| Du neuf pour la création d'entreprise par un mineur
Loi n° 2010-658 du 15 juin 2010, JO du 16
Sous certaines conditions, un mineur non émancipé peut dorénavant constituer ou administrer une société unipersonnelle (c’est-à-dire à associé unique) et pourra également créer une entreprise individuelle à responsabilité limitée (EIRL) dès que le dispositif sera entré en vigueur en janvier 2011. Auparavant, en principe, seul le mineur émancipé pouvait être dirigeant d’une société.
À noter :
l’émancipation d’un mineur de plus de 16 ans résulte soit de son mariage, soit d’une demande faite au juge des tutelles par son ou ses représentants légaux. Le mineur émancipé acquiert alors presque tous les droits et obligations d’un majeur.

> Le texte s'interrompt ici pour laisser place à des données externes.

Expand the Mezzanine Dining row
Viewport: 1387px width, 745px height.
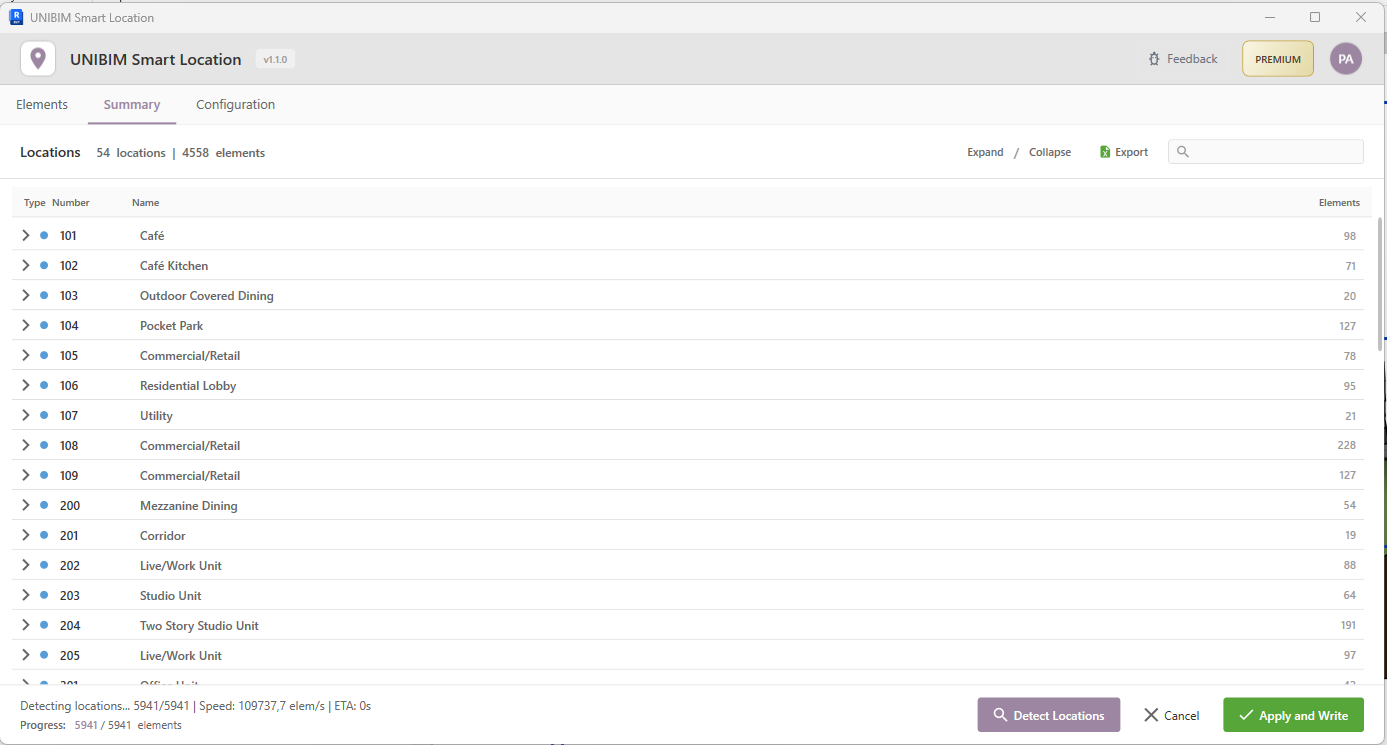click(x=25, y=505)

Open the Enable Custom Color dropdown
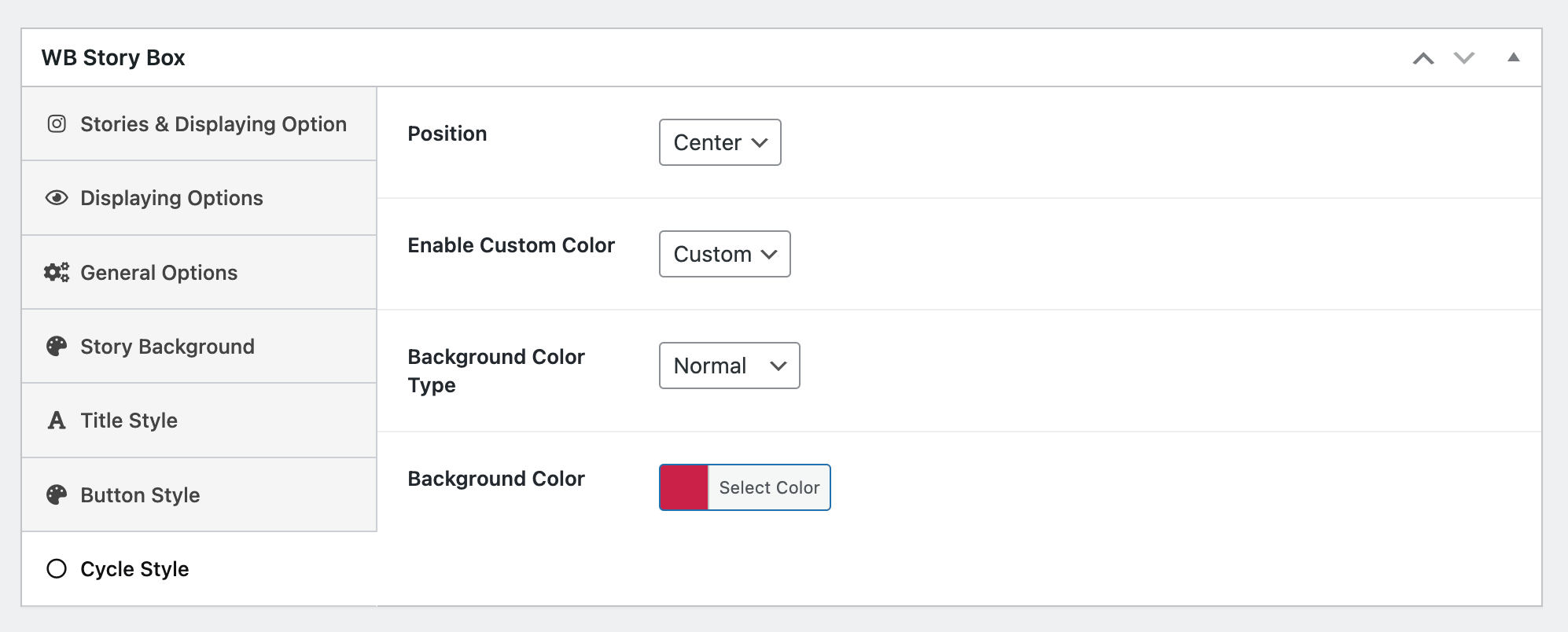point(724,254)
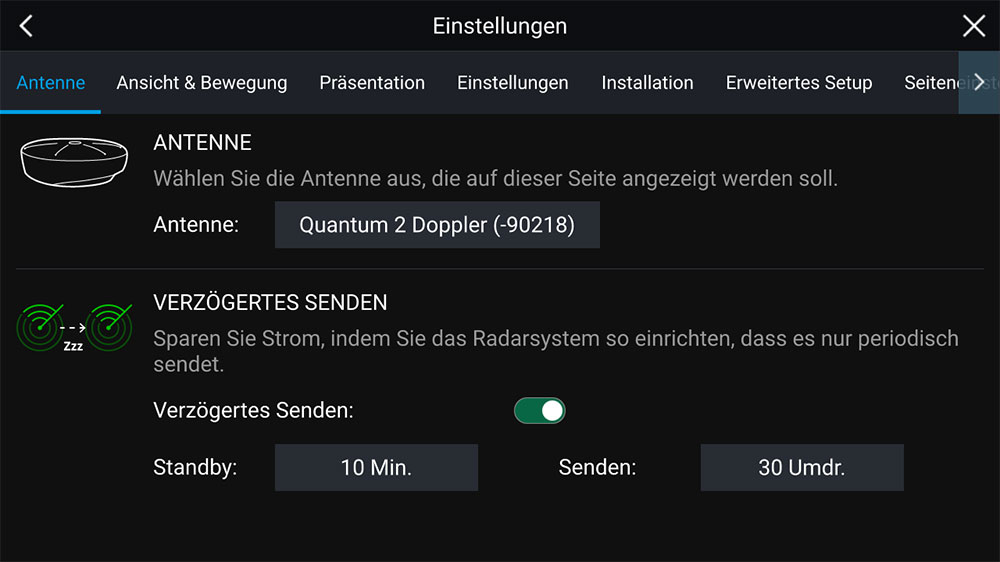Click the ANTENNE section heading
Screen dimensions: 1000x562
[202, 143]

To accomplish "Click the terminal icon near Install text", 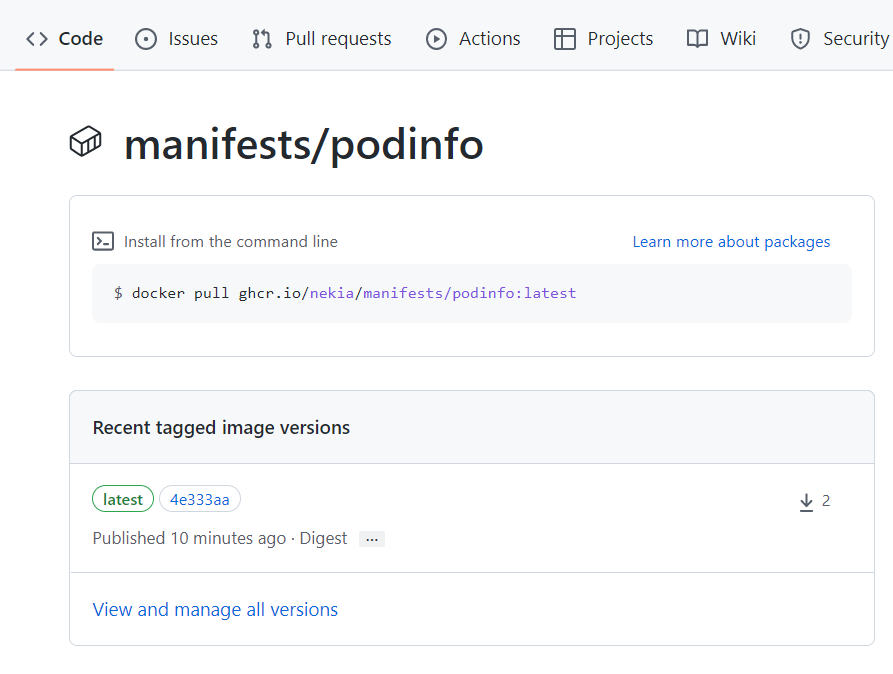I will pos(103,241).
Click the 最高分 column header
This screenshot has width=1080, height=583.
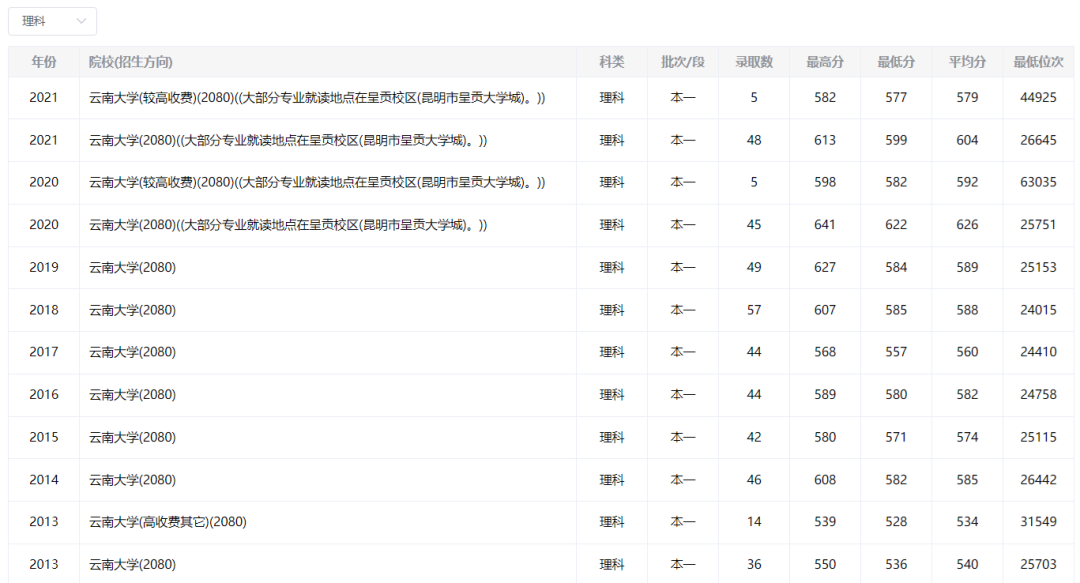tap(825, 62)
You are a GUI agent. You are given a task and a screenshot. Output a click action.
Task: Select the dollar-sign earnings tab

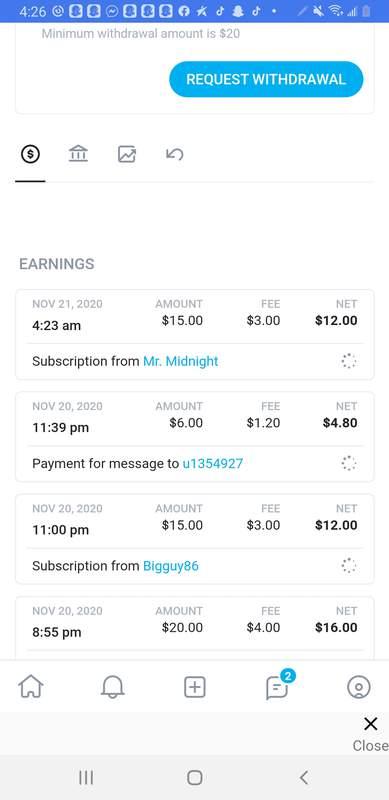coord(30,154)
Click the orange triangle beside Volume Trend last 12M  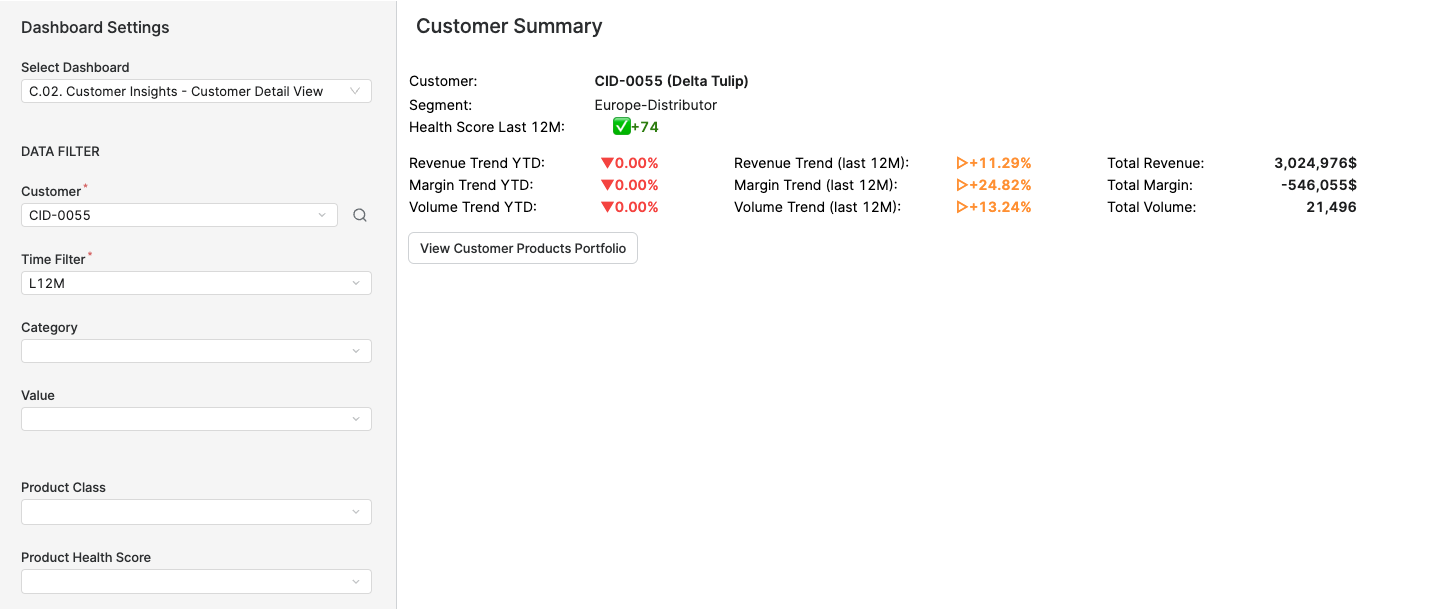[960, 207]
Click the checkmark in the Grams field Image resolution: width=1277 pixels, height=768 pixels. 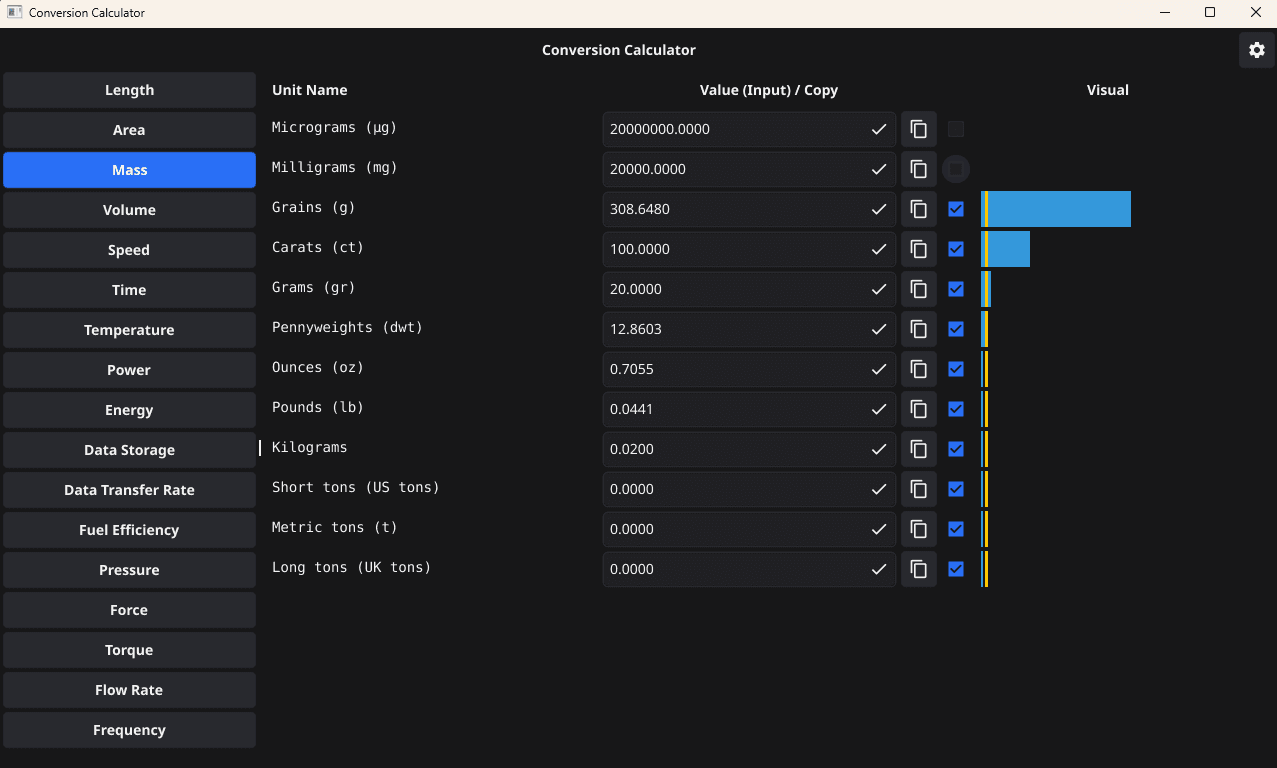tap(879, 289)
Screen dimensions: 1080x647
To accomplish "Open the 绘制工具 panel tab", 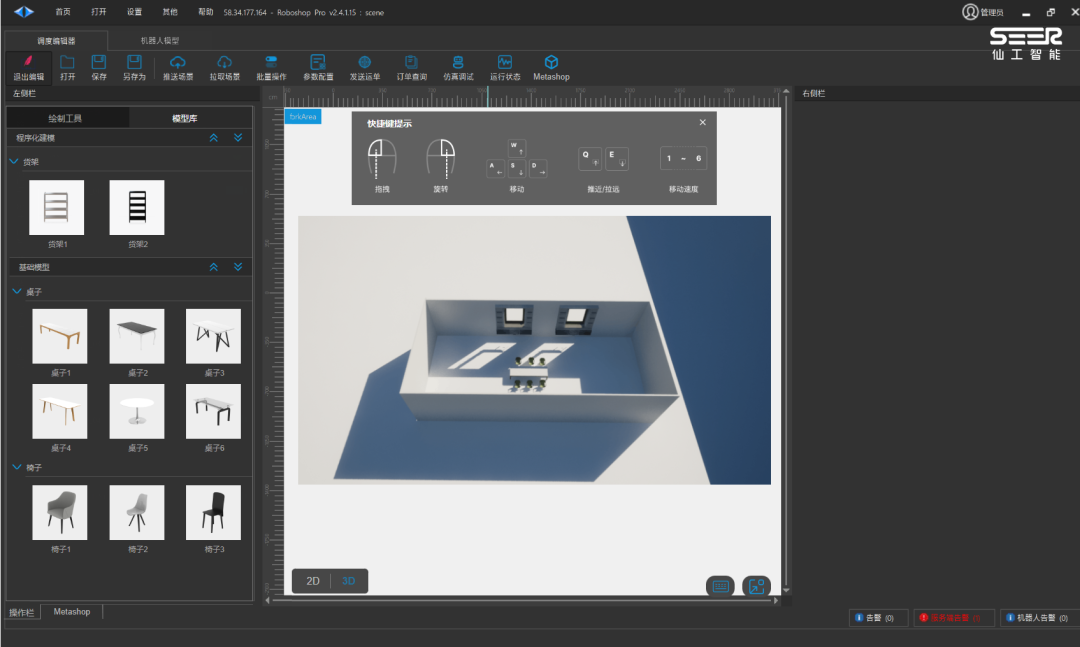I will pyautogui.click(x=66, y=118).
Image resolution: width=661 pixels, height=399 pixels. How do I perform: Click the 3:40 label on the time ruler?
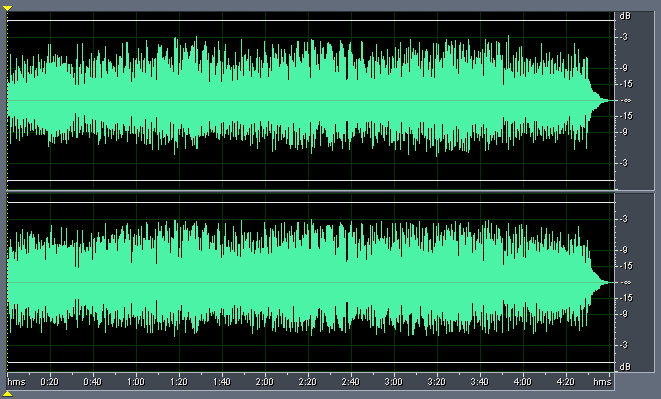tap(480, 382)
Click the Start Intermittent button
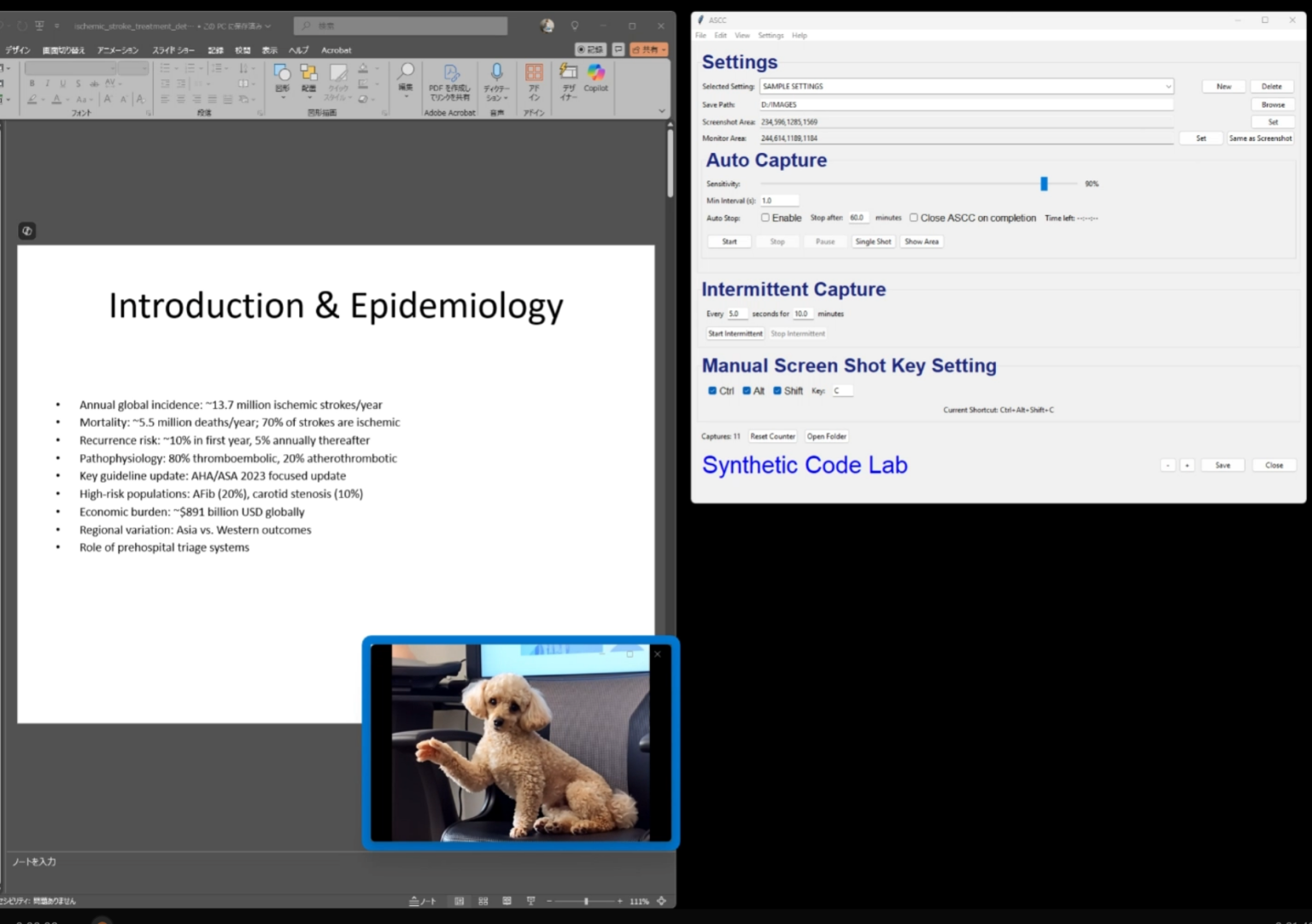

Ainsi, depuis la loi du 15 juin 2010 instaurant l’EIRL, un mineur non émancipé peut être autorisé par ses deux parents exerçant en commun l'autorité parentale ou par son administrateur légal avec l’autorisation du juge des tutelles (administration sous contrôle judiciaire) à accomplir seul les actes d’administration nécessaires à la création et à la gestion d’une EIRL ou d’une société unipersonnelle (une entreprise unipersonnelle à responsabilité limitée - EURL- ou une société par actions simplifiée unipersonnelle - SASU).
Précision :
donnée par acte sous seing privé ou par acte notarié, cette autorisation doit dresser la liste des actes d'administration que le mineur est autorisé à prendre. Les actes de disposition (achat, vente, don, etc.), quant à eux, ne peuvent être accomplis que par les deux parents du mineur ou par son administrateur légal autorisé par le juge des tutelles (ou le tuteur autorisé par le conseil de famille).
Par ailleurs, la loi permet désormais au mineur émancipé de devenir commerçant. Ce qui signifie qu’il peut créer et gérer une EIRL, une EURL ou une SASU, quel que soit son objet, même commercial, contrairement au mineur non émancipé qui ne peut exercer qu’une activité non commerciale (civile, artisanale, voire libérale si les règles de la profession choisie le lui permettent).
À noter :
le mineur émancipé peut devenir commerçant sur autorisation du juge des tutelles au moment de la décision d'émancipation, ou sur autorisation du président du Tribunal de grande instance s'il en fait la demande après avoir été émancipé.